**WHAT THIS TASK INVOLVES:** In the data, find each line where the word "computer" appears and list that line.

**RECORDS SUPPLIED:**
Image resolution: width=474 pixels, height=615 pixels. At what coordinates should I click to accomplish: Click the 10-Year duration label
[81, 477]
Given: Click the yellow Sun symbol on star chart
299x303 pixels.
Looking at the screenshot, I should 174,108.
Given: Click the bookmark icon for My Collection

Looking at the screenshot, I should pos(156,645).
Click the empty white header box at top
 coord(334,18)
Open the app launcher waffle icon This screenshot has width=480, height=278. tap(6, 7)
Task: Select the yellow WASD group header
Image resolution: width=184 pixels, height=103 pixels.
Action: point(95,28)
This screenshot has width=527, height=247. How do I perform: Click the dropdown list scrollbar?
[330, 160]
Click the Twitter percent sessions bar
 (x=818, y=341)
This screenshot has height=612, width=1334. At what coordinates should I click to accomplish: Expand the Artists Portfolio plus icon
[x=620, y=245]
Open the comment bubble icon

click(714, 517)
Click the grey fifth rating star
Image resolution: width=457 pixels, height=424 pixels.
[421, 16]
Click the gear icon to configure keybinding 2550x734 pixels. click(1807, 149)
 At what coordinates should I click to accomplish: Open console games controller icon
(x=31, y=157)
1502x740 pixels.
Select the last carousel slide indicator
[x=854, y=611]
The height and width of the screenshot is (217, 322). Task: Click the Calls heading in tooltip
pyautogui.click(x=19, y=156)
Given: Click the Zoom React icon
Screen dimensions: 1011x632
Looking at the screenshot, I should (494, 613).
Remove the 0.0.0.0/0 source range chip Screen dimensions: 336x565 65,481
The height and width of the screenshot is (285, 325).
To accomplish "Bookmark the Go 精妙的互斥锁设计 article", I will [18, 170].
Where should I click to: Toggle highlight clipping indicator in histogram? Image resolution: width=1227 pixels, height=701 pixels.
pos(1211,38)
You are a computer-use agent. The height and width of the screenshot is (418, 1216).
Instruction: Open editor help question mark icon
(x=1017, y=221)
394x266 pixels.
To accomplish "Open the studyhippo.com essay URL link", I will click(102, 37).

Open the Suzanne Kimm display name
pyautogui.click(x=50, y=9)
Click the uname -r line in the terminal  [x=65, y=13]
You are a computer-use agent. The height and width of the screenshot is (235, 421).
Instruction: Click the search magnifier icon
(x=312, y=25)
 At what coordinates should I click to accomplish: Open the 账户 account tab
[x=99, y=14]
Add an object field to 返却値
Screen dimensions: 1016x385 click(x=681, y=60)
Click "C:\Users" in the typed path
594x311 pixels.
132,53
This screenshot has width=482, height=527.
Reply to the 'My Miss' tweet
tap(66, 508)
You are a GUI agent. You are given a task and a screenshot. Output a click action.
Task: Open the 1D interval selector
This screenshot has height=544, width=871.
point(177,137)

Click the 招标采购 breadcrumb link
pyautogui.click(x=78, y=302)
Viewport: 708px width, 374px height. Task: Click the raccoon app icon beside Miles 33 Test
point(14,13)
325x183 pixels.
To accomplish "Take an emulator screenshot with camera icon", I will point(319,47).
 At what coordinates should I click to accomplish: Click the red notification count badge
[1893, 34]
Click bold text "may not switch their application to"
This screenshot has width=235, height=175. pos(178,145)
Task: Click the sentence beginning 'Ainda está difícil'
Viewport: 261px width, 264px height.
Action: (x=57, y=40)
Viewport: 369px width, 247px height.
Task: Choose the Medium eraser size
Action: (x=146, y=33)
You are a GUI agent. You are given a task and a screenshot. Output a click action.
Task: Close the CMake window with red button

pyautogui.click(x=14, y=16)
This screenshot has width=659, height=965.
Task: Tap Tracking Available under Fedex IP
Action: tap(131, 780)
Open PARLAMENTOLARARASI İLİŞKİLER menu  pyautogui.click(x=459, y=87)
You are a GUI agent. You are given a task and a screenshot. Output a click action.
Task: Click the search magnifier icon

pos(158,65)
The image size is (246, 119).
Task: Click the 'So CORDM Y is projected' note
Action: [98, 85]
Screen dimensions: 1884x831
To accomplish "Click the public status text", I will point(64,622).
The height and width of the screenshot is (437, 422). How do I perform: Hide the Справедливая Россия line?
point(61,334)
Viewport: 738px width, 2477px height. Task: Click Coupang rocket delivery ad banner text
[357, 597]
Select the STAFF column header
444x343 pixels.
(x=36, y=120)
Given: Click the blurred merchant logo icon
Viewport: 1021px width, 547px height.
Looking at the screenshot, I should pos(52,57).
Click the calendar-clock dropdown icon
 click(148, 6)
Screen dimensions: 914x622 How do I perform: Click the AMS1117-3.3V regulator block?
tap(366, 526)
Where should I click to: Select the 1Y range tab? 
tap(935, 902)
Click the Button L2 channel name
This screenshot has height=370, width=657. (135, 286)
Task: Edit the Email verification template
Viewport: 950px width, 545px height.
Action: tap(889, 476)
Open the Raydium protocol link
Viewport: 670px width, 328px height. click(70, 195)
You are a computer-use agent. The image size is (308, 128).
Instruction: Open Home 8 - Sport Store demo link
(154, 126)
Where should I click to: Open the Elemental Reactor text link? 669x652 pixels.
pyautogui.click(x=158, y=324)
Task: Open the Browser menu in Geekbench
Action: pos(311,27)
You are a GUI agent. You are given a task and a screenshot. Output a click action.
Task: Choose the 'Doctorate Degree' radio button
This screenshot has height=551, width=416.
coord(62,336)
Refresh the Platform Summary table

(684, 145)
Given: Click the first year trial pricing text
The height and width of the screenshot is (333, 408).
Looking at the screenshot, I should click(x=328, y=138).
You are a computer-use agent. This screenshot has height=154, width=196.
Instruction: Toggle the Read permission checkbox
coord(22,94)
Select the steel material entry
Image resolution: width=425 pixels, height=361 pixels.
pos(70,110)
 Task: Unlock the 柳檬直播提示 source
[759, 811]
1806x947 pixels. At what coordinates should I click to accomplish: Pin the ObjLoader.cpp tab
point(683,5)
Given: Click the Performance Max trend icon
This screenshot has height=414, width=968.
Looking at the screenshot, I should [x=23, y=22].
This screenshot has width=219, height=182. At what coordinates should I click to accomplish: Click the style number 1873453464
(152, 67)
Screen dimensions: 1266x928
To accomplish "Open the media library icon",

**RESULT FOR THIS TASK:**
You are a computer-use agent. The height and width of the screenshot is (418, 1216).
You are a computer-use agent. The height and width of the screenshot is (235, 421).
You are a computer-use agent. The image size is (308, 128).
You are a computer-use agent. This screenshot has height=154, width=196.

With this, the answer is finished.